As the combos get more complex there may be a niche for breeders who understand genetics.
Already platy looks to be in interesting one to reproduce. It doesn't look like platy X platy will give you 100% chance platy. According to the not completely proven (but consistent with everything posted so far) theory that the hidden diluting gene that turns a lesser into a platy is an allele of platy, the platy X platy breeding should produce eggs that each have a 25% chance of being a homozygous lesser lucy, a 50% chance of being a platy, and a 25% chance of being a normal looking homozygous hidden diluting mutation. It's actually those normal looking animals that might be the most valuable because crossed with the homozygous lesser lucy they are the only way to produce 100% chance platy.

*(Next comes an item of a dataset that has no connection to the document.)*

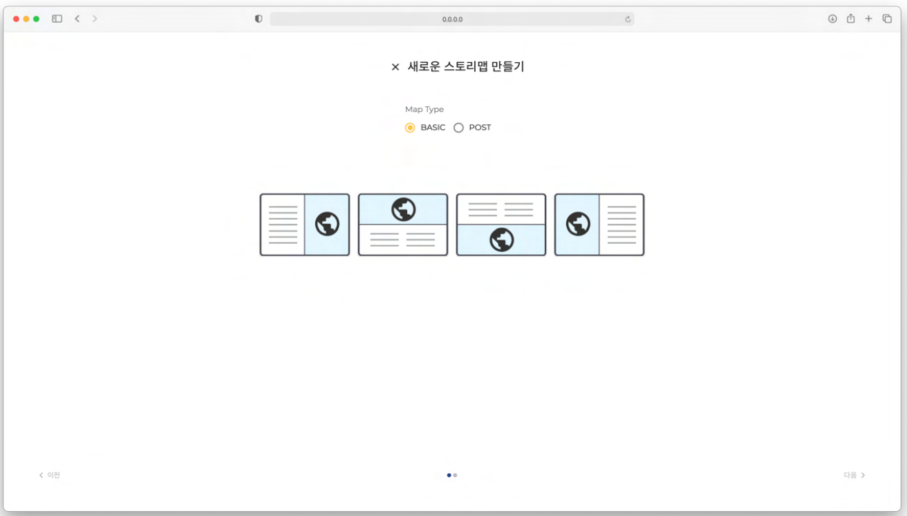
Task: Select layout with text top, map bottom
Action: pyautogui.click(x=501, y=224)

You also can't produce cutches of eggs 100% chance spiders without a homozygous spider which has not been publicly proven to be viable yet.
Surely the purchasers of a high number of morph combo animal would be told what the animal was. I suppose another discussion could be held about the most unnoticeable morph once you get to those multiple morph animals. Could the breeder even be sure of everything that's in such a cross? Say, once an animals already pastel and fire could you also tell if it was vanilla just by looking at it? If you could, how about telling if it was super pastel or vanilla?

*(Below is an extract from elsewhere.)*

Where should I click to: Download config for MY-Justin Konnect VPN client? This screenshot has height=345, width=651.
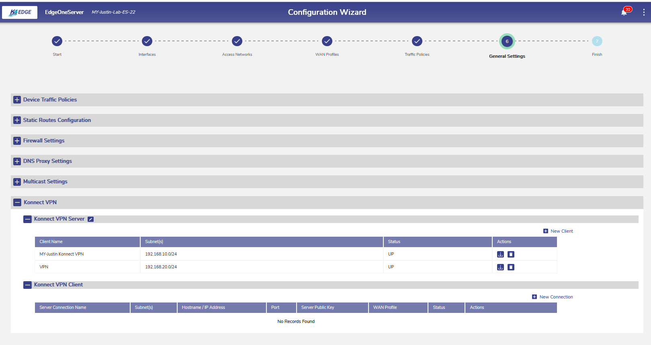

And at some point even those multiple combos would be potential pet store animals rather than going to breeders. At that point the purchaser might not care about reproducing the morph, only that it’s pretty. I used to breed calico hamsters and knowing how to produce 100% calico females was important to me but not to the people who purchased them from the pet stores I sold to. The information on how to do it is widely available but not sure if most hamster breeders bother to learn it or not.
Maybe there will eventually be breeders who specialize in producing animals for other breeders who specialize in producing animals for pet stores. For example, breeder A might produce the specialized stock like homozygous lucys and homozygous hidden diluting gene animals to be paired up and sold to breeder B who wants to produce 100% platy clutches. But then again maybe there is more fun in variable and not fully predicted clutches. Having a large variety of hatchling types in one clutch to match a variety of tastes might be best.